Konstantin Ryabitsev <[email protected]> wrote:
> Good day:
>
> We've had a few requests to mirror public-inbox archives that originate on
> other systems so they can also be searchable and viewable via lore.kernel.org.
> I've been dragging my feet on these requests, because they are a potential
> liability in terms of GDPR compliance.
I just tried using `git replace' for the first time:
git replace --edit $BLOB_OID
And all the `git cat-file --batch' invocations appear to work as
if the original blob contents never existed. Of course,
reindexing could be necessary, as would changing the git config
to ensure `git fetch' doesn't destroy elements in the
refs/replace/ namespace.
git clones/fetch still include both the original and replacement
blob; though (favoring the replacement); so perhaps `git replace'
isn't a fit...
Then; Worse case would be to temporarily remove the mirror; or
forking it (via -edit/-purge + subscribe) until upstream cleans
it up.
lei's v2 inbox output could be used as a subscription mechanism.

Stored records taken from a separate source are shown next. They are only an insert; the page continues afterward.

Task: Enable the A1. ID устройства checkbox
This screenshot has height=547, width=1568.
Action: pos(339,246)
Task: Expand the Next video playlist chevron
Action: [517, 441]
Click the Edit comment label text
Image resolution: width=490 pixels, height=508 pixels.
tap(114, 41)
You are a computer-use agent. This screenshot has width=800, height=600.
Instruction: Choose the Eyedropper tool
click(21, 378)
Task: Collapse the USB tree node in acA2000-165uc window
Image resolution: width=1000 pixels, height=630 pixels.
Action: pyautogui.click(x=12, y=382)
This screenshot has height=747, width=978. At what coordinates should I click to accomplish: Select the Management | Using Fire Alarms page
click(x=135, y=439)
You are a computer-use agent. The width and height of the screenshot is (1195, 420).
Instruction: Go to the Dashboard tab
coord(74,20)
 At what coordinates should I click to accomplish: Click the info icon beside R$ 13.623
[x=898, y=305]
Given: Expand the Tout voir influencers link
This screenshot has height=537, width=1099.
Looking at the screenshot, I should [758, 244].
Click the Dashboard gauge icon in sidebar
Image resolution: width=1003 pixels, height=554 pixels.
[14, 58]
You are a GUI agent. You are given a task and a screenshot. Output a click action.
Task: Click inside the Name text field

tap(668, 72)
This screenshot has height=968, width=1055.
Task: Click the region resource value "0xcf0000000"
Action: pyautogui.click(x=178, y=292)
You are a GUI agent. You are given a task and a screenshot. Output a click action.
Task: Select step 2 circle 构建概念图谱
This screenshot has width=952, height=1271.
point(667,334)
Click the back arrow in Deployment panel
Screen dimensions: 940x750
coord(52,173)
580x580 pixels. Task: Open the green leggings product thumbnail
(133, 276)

> If we are merely mirroring the archive from some other location, then there
> should be a clear indication of the origin of the data and contact information
> of the maintainer of the remote archive where someone could send requests for
> any data removal. It's best if this is visible both via the web view and in
> raw messages retrieved via our service, e.g. via an "X-Archive-Origin:" header
> or something similar.
I sometimes use the $INBOX_DIR/description file for that and it
affects WWW and NNTP, but not IMAP/POP3. I'm not sure if I want
to reintroduce header injection in case there's some conflict
with DKIM or other signature mechanisms[1]
> Any thoughts on this issue?
IANAL, obviously...
[1]
https://public-inbox.org/meta/[email protected]/